(Saved data entries)
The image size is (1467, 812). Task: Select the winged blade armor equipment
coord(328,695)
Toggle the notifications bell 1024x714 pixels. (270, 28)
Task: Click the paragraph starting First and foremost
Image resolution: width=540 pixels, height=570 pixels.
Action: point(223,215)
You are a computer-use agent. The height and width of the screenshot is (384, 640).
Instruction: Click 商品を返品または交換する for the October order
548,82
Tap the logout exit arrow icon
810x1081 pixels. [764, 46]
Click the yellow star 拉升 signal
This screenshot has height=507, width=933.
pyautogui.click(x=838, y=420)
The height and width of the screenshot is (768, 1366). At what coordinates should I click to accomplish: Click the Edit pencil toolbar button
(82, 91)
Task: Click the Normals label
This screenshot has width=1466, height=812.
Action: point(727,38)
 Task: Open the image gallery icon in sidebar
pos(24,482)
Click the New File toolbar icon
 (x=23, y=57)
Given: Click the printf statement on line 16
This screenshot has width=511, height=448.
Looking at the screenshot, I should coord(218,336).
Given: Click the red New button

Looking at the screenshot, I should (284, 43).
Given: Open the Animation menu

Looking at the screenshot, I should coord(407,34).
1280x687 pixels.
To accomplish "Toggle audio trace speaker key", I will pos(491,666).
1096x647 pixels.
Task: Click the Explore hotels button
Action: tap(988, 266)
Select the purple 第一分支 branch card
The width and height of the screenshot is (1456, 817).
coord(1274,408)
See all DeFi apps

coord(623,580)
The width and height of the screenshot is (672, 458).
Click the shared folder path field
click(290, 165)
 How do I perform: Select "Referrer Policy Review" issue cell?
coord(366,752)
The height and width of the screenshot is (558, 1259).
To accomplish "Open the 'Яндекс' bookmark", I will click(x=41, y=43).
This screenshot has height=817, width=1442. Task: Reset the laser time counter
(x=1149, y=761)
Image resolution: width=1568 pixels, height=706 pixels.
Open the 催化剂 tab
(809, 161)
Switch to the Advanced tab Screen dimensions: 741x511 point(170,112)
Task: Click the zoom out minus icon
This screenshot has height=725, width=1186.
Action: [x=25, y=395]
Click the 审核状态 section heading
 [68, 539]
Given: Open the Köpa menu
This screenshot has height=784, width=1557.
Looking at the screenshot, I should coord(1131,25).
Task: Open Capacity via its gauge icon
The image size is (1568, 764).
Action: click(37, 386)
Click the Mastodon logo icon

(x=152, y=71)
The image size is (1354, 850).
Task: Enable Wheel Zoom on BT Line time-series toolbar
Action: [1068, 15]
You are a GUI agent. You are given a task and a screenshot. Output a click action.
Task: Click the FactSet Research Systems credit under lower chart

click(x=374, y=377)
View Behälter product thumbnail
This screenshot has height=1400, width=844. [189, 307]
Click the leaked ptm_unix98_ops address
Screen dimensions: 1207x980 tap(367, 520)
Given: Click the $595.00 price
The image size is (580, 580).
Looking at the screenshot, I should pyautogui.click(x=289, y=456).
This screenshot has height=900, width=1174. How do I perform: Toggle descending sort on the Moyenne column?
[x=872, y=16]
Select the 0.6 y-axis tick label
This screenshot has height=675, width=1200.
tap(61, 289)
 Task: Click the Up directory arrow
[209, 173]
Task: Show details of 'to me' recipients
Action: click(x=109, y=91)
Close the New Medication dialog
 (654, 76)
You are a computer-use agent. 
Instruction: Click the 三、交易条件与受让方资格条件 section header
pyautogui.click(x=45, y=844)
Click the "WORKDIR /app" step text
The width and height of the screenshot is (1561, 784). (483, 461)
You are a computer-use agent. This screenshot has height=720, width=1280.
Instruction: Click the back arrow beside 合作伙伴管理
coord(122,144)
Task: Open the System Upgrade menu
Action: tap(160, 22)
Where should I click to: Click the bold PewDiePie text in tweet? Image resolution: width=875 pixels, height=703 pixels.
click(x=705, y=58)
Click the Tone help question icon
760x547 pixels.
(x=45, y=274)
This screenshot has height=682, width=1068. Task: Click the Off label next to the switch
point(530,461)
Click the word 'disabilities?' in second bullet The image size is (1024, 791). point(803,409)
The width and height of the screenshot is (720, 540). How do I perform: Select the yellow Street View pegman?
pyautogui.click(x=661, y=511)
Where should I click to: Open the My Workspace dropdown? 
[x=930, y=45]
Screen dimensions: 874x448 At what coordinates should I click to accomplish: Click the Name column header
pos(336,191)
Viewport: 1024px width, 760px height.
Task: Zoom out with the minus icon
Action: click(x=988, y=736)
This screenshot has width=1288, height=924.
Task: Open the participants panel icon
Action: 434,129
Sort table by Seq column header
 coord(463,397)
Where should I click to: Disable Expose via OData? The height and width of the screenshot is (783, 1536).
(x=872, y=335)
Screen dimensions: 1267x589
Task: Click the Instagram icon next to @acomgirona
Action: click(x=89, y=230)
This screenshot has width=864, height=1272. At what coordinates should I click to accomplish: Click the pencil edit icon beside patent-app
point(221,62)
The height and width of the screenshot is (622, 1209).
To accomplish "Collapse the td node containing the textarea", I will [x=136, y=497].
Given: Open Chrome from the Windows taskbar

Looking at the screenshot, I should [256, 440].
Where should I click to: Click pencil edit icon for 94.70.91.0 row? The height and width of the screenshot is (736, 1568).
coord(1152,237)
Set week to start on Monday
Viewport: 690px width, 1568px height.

**What to produce**
Each record above needs to be transcribed word for word.

**Task solution**
The image size is (1467, 812). Task: Select the winged blade armor equipment
coord(328,695)
Toggle the notifications bell 1024x714 pixels. (270, 28)
Task: Click the paragraph starting First and foremost
Image resolution: width=540 pixels, height=570 pixels.
Action: point(223,215)
You are a computer-use agent. The height and width of the screenshot is (384, 640).
Instruction: Click 商品を返品または交換する for the October order
548,82
Tap the logout exit arrow icon
810x1081 pixels. [764, 46]
Click the yellow star 拉升 signal
This screenshot has height=507, width=933.
pyautogui.click(x=838, y=420)
The height and width of the screenshot is (768, 1366). At what coordinates should I click to accomplish: Click the Edit pencil toolbar button
(82, 91)
Task: Click the Normals label
This screenshot has width=1466, height=812.
Action: point(727,38)
 Task: Open the image gallery icon in sidebar
pos(24,482)
Click the New File toolbar icon
 (x=23, y=57)
Given: Click the printf statement on line 16
This screenshot has width=511, height=448.
Looking at the screenshot, I should coord(218,336).
Given: Click the red New button

Looking at the screenshot, I should (284, 43).
Given: Open the Animation menu

Looking at the screenshot, I should coord(407,34).
1280x687 pixels.
To accomplish "Toggle audio trace speaker key", I will pos(491,666).
1096x647 pixels.
Task: Click the Explore hotels button
Action: tap(988, 266)
Select the purple 第一分支 branch card
The width and height of the screenshot is (1456, 817).
coord(1274,408)
See all DeFi apps

coord(623,580)
The width and height of the screenshot is (672, 458).
Click the shared folder path field
click(290, 165)
 How do I perform: Select "Referrer Policy Review" issue cell?
coord(366,752)
The height and width of the screenshot is (558, 1259).
To accomplish "Open the 'Яндекс' bookmark", I will click(x=41, y=43).
This screenshot has height=817, width=1442. Task: Reset the laser time counter
(x=1149, y=761)
Image resolution: width=1568 pixels, height=706 pixels.
Open the 催化剂 tab
(809, 161)
Switch to the Advanced tab Screen dimensions: 741x511 point(170,112)
Task: Click the zoom out minus icon
This screenshot has height=725, width=1186.
Action: [x=25, y=395]
Click the 审核状态 section heading
 [68, 539]
Given: Open the Köpa menu
This screenshot has height=784, width=1557.
Looking at the screenshot, I should coord(1131,25).
Task: Open Capacity via its gauge icon
The image size is (1568, 764).
Action: click(37, 386)
Click the Mastodon logo icon

(x=152, y=71)
The image size is (1354, 850).
Task: Enable Wheel Zoom on BT Line time-series toolbar
Action: [1068, 15]
You are a GUI agent. You are given a task and a screenshot. Output a click action.
Task: Click the FactSet Research Systems credit under lower chart

click(x=374, y=377)
View Behälter product thumbnail
This screenshot has height=1400, width=844. [189, 307]
Click the leaked ptm_unix98_ops address
Screen dimensions: 1207x980 tap(367, 520)
Given: Click the $595.00 price
The image size is (580, 580).
Looking at the screenshot, I should pyautogui.click(x=289, y=456).
This screenshot has height=900, width=1174. How do I perform: Toggle descending sort on the Moyenne column?
[x=872, y=16]
Select the 0.6 y-axis tick label
This screenshot has height=675, width=1200.
tap(61, 289)
 Task: Click the Up directory arrow
[209, 173]
Task: Show details of 'to me' recipients
Action: click(x=109, y=91)
Close the New Medication dialog
 (654, 76)
You are a computer-use agent. 
Instruction: Click the 三、交易条件与受让方资格条件 section header
pyautogui.click(x=45, y=844)
Click the "WORKDIR /app" step text
The width and height of the screenshot is (1561, 784). (483, 461)
You are a computer-use agent. This screenshot has height=720, width=1280.
Instruction: Click the back arrow beside 合作伙伴管理
coord(122,144)
Task: Open the System Upgrade menu
Action: tap(160, 22)
Where should I click to: Click the bold PewDiePie text in tweet? Image resolution: width=875 pixels, height=703 pixels.
click(x=705, y=58)
Click the Tone help question icon
760x547 pixels.
(x=45, y=274)
This screenshot has height=682, width=1068. Task: Click the Off label next to the switch
point(530,461)
Click the word 'disabilities?' in second bullet The image size is (1024, 791). point(803,409)
The width and height of the screenshot is (720, 540). How do I perform: Select the yellow Street View pegman?
pyautogui.click(x=661, y=511)
Where should I click to: Open the My Workspace dropdown? 
[x=930, y=45]
Screen dimensions: 874x448 At what coordinates should I click to accomplish: Click the Name column header
pos(336,191)
Viewport: 1024px width, 760px height.
Task: Zoom out with the minus icon
Action: click(x=988, y=736)
This screenshot has width=1288, height=924.
Task: Open the participants panel icon
Action: 434,129
Sort table by Seq column header
 coord(463,397)
Where should I click to: Disable Expose via OData? The height and width of the screenshot is (783, 1536).
(x=872, y=335)
Screen dimensions: 1267x589
Task: Click the Instagram icon next to @acomgirona
Action: click(x=89, y=230)
This screenshot has width=864, height=1272. At what coordinates should I click to accomplish: Click the pencil edit icon beside patent-app
point(221,62)
The height and width of the screenshot is (622, 1209).
To accomplish "Collapse the td node containing the textarea", I will [x=136, y=497].
Given: Open Chrome from the Windows taskbar

Looking at the screenshot, I should [256, 440].
Where should I click to: Click pencil edit icon for 94.70.91.0 row? The height and width of the screenshot is (736, 1568).
coord(1152,237)
Set week to start on Monday
Viewport: 690px width, 1568px height.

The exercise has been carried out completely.